Dana Lixenberg: Through Dutch eyes by Houwen, Pieter van der
About Dana Lixenberg
Technically, Lixenbergs work looks simple, as all of her subject look very much at ease an natural. Yet, she works with a 4 x 5 inch technical camera. The power of her work arises in the intimacy and the absence of social stereotyping. Lixenberg is also famous for her portrays of celebrities, like Donald Trump, John McEnroe, Iggy Pop, Whitney Houston, Kathleen Turner or Sean Penn. These portrays shows us the individual, the focus on the posture and facial expression, instead of the showiness of the famous stars. Her portraits have broken through the well-tended exteriors. In an interview once she said she had no 'idols' when she was a child.

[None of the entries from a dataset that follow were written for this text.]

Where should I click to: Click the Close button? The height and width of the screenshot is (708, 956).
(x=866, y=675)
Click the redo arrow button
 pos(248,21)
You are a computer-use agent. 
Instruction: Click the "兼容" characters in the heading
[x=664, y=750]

Because of this absence of feelings like jealousy or adoration for the 'famous' one, she is able to portrait them in an honest and introspective way.

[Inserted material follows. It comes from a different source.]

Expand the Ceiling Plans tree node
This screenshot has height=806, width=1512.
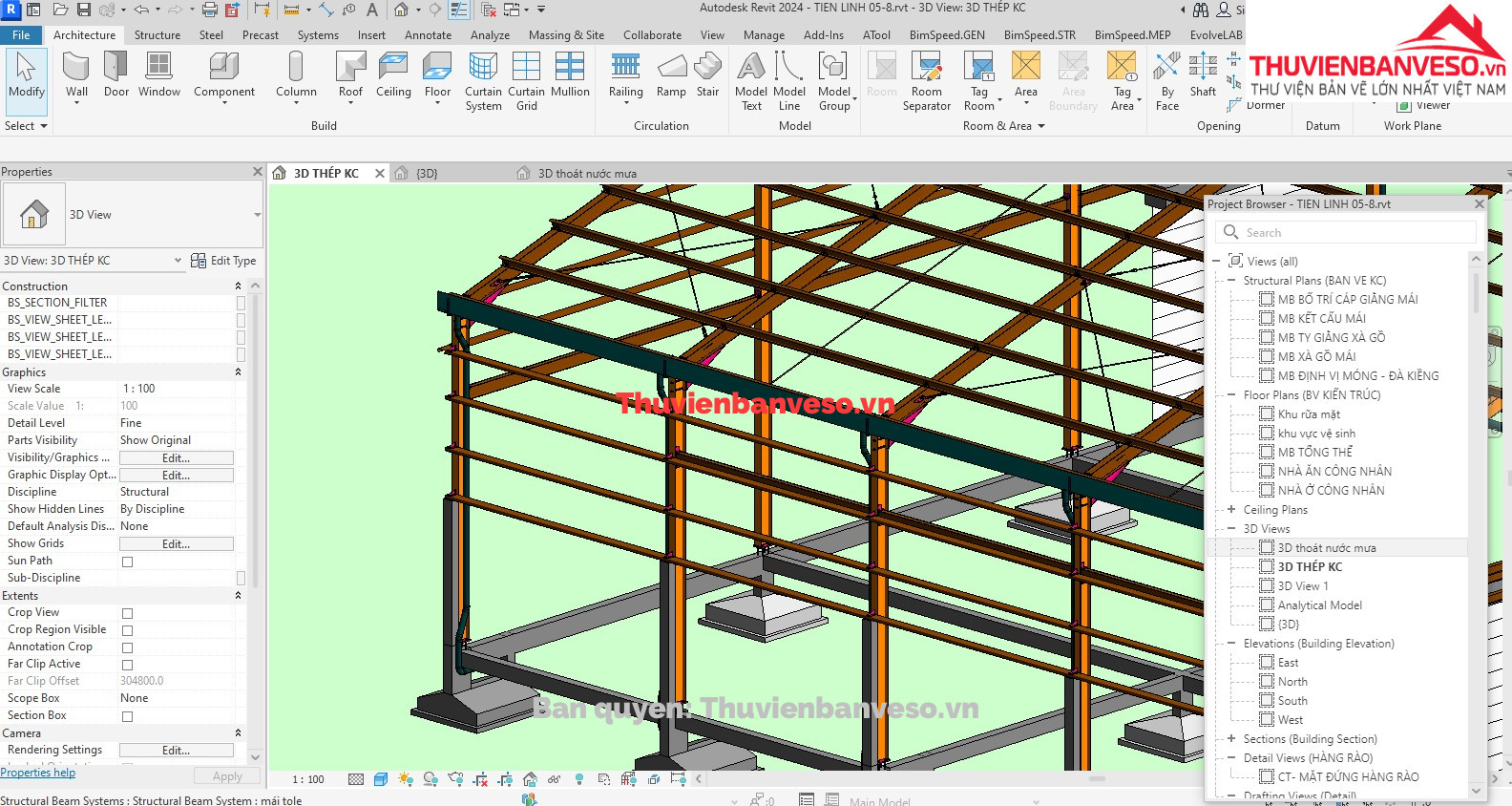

Decisive in the career of Lixenberg was a series of pictures she made in 1993 of the inhabitants of Watts, a ghetto in Los Angeles, well known because of it's militant gangs. Lixenberg succeeded to portray the inhabitants completely separated from the gang-culture. This in contrast with all the other media, who were ignoring humanity in the ghetto and emphasised the aggressive gang-culture. In the film Lixenberg visits the portrayed inhabitants in Watts to confront them with the pictures.
Dana about the Film
DocsOnline interviewed Dana Lixenberg about the documentary Thru Dutch eyes. We asked for her opinion about the making of and the result of this film. At first I was a bit scary about filming. Wouldn't it disturb my process of photographing, the contact I have with the people I'm working with? But after a couple of days filming I was more and more enthusiastic. Especially about the camerawork of Melle van Essen. I had this feeling he understood my process, my choices. He has this eye for the subtle moments and is very interested and involved in the subject. Fascinating. In the beginning he shows you the nervousness of the women, restless. After a while you see a process of concentration and silence. That's exactly what I'm looking for in my work, or the way I'm photographing. I see this documentary as a complementation. Sometimes you can't say it all with photos, Thru Dutch Eyes gives you the whole story.